So what do I do? Stop seeing him? Keep seeing him? Remember that everything else was great and this morning was on me, so don't throw it away?


----------



## oldshirt

Keira said:


> So what do I do? Stop seeing him? Keep seeing him? Remember that everything else was great and this morning was on me, so don't throw it away?


What you do is stand up for yourself and be open and honest about your comfort zones, goals and boundaries. 

If someone doesn't want the things you want and doesn't like your boundaries, then they aren't the right person for you. 

It's up to you whether you want to try to salvage this relationship or not. No one will blame you if you do not. 

If you do decide you want to reconcile this, then you will have to grow some ovaries and be upfront with him that what he did actually was against your wishes even though you said it was OK. You can give him a free pass this time since you did technically consent; but you must be clear that this will be unacceptable going forward in the future. 

whether you keep seeing him or not, either way you MUST stand up for yourself and enforce your boundaries and self-interests. 

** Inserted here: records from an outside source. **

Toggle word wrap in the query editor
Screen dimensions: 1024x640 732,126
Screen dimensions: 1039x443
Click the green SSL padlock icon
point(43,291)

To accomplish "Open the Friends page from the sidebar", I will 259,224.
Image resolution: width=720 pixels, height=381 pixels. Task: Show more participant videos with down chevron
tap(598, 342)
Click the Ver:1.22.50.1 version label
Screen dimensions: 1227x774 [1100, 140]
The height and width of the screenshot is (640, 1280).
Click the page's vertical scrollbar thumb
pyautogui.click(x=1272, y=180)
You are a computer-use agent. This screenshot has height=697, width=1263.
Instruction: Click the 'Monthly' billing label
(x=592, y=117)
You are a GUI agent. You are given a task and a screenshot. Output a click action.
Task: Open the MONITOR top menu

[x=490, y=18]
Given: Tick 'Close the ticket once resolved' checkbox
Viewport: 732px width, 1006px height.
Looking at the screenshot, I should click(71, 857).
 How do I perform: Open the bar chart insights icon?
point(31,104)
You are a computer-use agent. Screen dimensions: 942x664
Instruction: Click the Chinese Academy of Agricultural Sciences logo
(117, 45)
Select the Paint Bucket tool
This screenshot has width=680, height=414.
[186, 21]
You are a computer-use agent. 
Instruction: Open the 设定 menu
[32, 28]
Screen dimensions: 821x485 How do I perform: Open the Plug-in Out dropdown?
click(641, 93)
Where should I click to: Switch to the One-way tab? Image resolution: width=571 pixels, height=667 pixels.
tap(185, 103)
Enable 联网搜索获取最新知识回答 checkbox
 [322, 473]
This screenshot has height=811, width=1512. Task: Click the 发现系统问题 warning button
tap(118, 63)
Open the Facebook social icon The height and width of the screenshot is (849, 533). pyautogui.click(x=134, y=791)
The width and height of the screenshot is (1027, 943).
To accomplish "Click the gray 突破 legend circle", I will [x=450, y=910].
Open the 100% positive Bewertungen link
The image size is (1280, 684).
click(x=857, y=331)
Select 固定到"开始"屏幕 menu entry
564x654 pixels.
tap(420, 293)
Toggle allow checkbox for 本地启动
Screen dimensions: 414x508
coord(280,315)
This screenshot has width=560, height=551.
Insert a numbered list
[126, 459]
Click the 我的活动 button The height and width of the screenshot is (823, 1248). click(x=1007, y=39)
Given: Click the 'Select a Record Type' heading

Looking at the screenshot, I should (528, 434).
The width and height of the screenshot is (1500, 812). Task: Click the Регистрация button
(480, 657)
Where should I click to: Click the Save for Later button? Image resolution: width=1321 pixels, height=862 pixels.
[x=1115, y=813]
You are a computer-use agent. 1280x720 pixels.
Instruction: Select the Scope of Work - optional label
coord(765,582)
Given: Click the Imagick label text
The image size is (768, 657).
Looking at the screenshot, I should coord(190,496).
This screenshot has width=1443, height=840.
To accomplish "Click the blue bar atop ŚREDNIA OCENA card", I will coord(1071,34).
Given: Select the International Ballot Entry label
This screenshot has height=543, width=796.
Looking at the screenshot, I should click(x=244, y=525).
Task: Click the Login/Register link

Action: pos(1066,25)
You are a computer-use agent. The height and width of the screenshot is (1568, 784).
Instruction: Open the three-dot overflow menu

Yes, it will cost you some dates. But that is the price that must be paid for your own sanity, dignity and well being. No woman can just let every man stick his penis into them because they want to. Otherwise you will have 3.5 billion men lined up waiting their turn. Everyone has to have their own personal boundaries and YOU are the one responsible for enforcing and maintaining them.


----------



## just got it 55

Keira said:


> Honestly? No... My ex husband was sleeping with someone else. He thought I didn't love him because I couldn't orgasm. Until our marriage got that bad (him screwing other women) I did love him. I understand where he thought he was coming from but not how it pertains to me.


What he did going outside your M complicating things(which are fixable)

are all on him.As far as him telling you he did this because he did not think you loved him.....Complete BS it was simply his justification. Common cheater speak.

Don't put this on you I bet with the right partner you will be great!!!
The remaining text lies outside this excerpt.